Every business, large or small, needs an effective and enforced policy
towards old hard copies, CD ROMs videos etc. A Finance guy will tell
you risks that are not managed effectively will ultimately back-fire
and undermine the profit and loss -- cutting corners to save costs in the
longer run is not good business.
For example, any person on whom an organisation keeps information (employees,
suppliers, clients) can send a cheque for just £10 and issue a 'Subject Access
Request' (SARs). The organisation has 40 days from
the time payment is received to provide the person with access (usually as
photocopies and printouts) of any documents where the person can be identified
-- documents need not directly state the person's name and need not be about
them e.g. where the person is a 'cc' on a memo or email such documents
must be provided under a SAR.
Ask an employment solicitor and you will find that it is common place
for ex-employees to issue SARs. This can and does impose an enormous
burden on those who are unprepared and can disrupt operations whilst teams are diverted
from their day jobs to sift through old archives to find and copy documents.
In fact, it is such an effective weapon that most unprepared employers settle
with the ex-employee instead.
There are ways to fend off SARs, such as claiming that complying
with the SAR would result in 'disproportionate effort' or that documents
can not be disclosed without breaching one of the Data Protection Act
principles (an example would be where documents identify several people the identities of whom,
even after using tippex can not be concealed and the people identified
do not consent to having their identity disclosed). Such tactics are
unlikely to prove a reliable defence where documents have not previously been effectively
managed -- typically, it is those companies with less well controlled archives who wait until close to the end
of the expiry of the SAR's notice period before reacting leaving
themselves little time to deal with the problem.
And there is the spectre of a law suit -- ancient archives
become discoverable to plaintiffs. In the real world, poorly kept
records can cost multiple years of accumulated profits.
A bye-product of complying with the Data Protection Act is that the risks
associated with poorly maintained records are mitigated or avoided i.e. in
the long run, value is added by complying with legal requirements.

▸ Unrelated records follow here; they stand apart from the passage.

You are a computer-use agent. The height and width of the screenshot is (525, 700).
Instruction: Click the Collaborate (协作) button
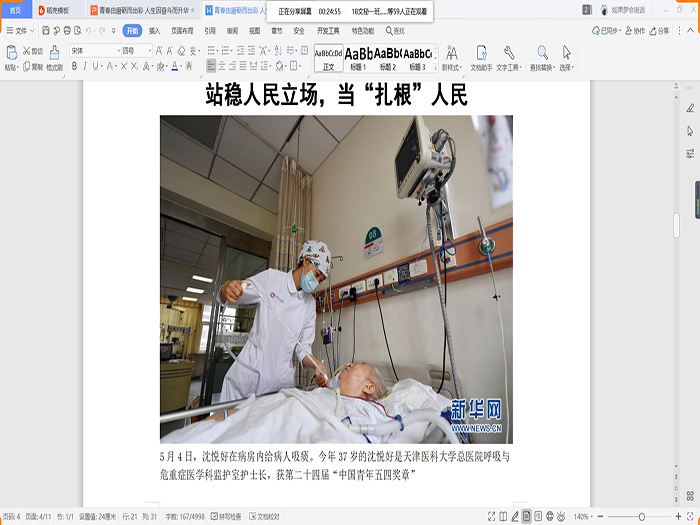634,31
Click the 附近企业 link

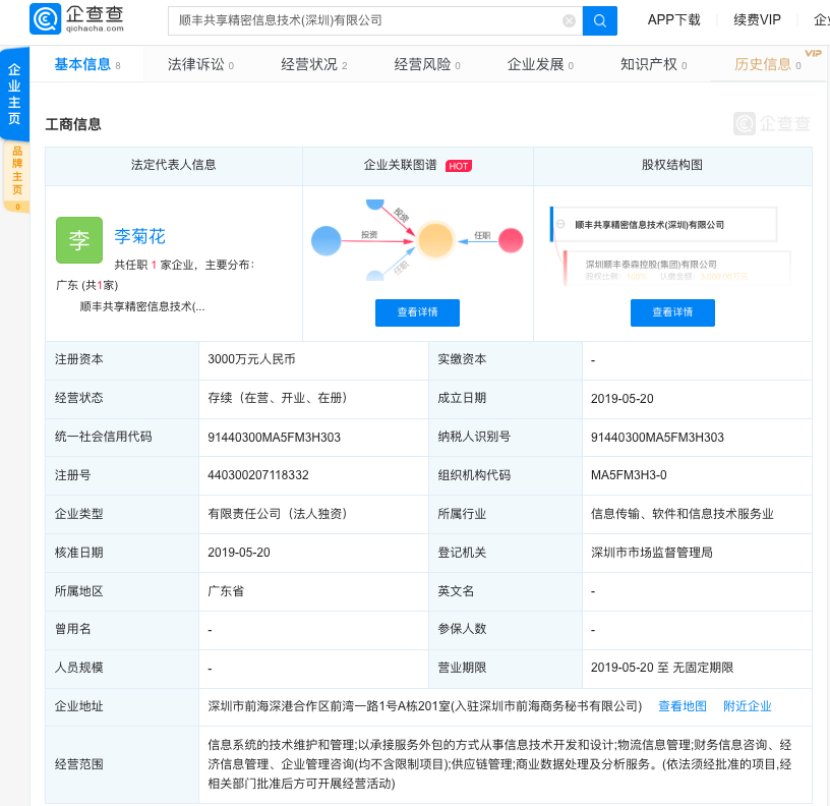[x=747, y=706]
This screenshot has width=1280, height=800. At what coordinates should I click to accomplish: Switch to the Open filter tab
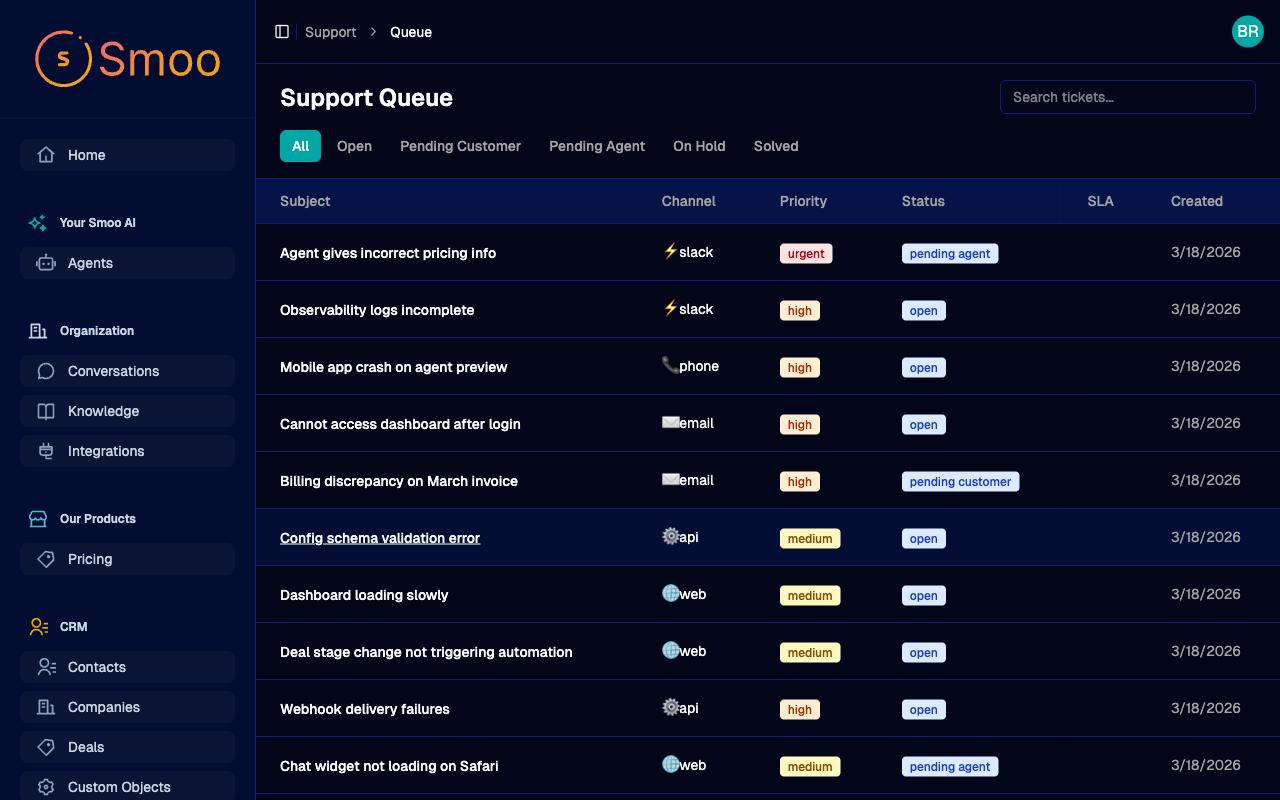click(354, 146)
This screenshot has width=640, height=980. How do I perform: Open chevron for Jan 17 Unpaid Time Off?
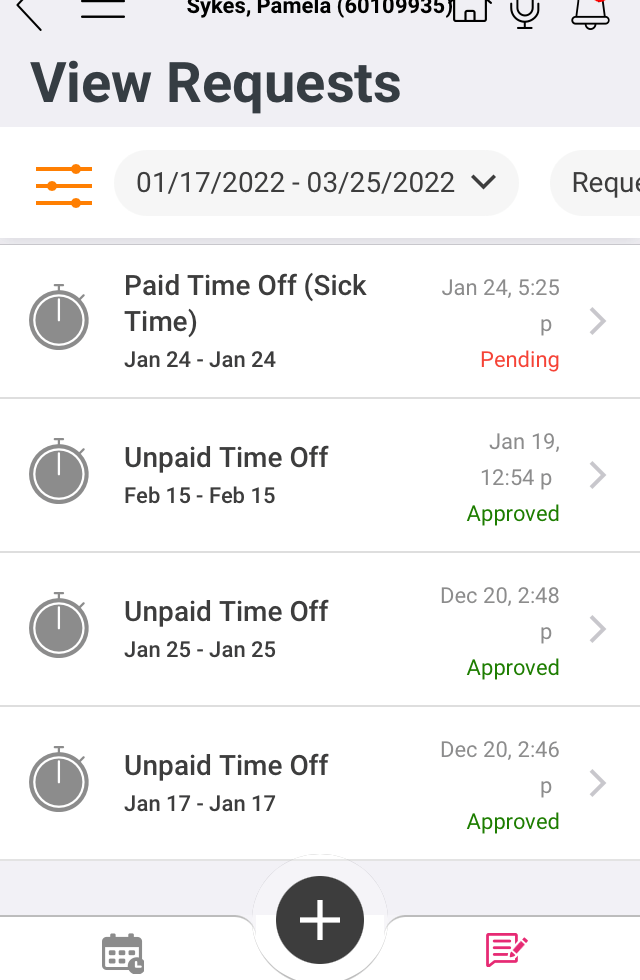click(598, 783)
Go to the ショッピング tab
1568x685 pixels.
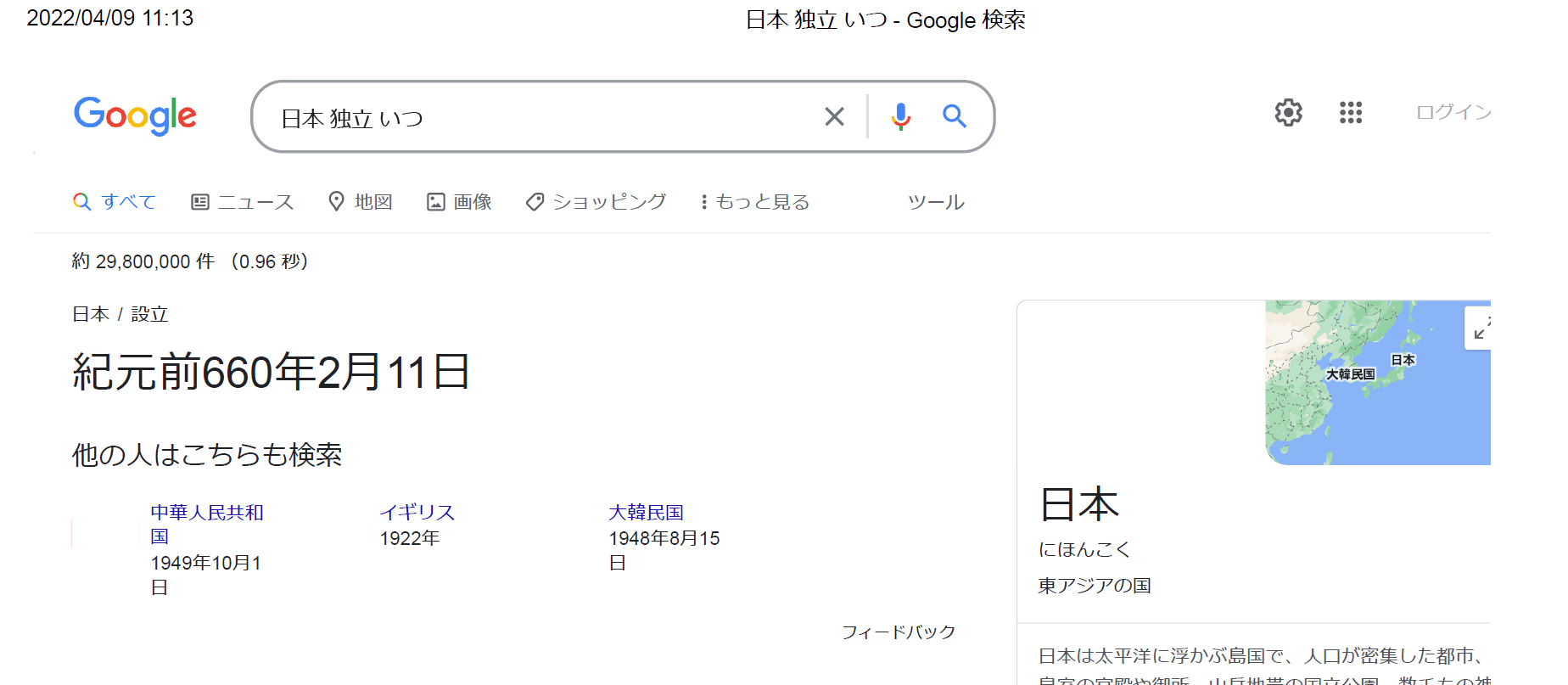click(596, 202)
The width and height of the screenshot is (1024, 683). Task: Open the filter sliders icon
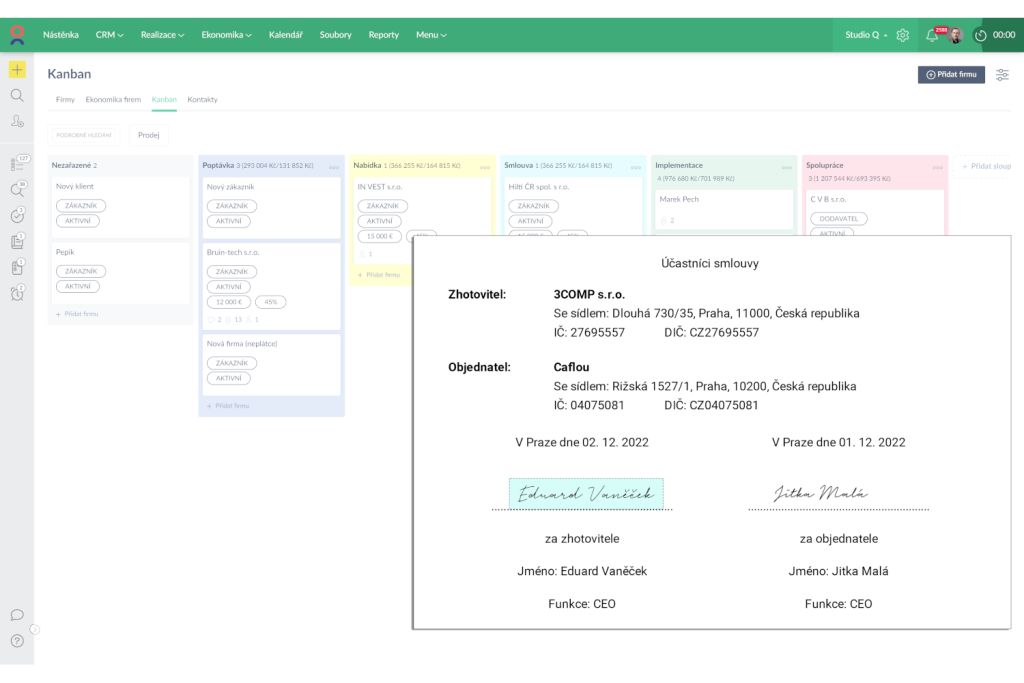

Although the benefits of complying with the law may not be visible to the
management team in day to day operations, the benefits are likely out
weigh any additional administrative costs of keeping tidy controlled archives.
Best practice is to appoint a part or full time Data Officer to oversee document
management policy for the whole business. Whilst there is an overhead
associated with this, the Officer can take a high level overview and make
recommendations to management that most efficiently coordinate the activities
across a business."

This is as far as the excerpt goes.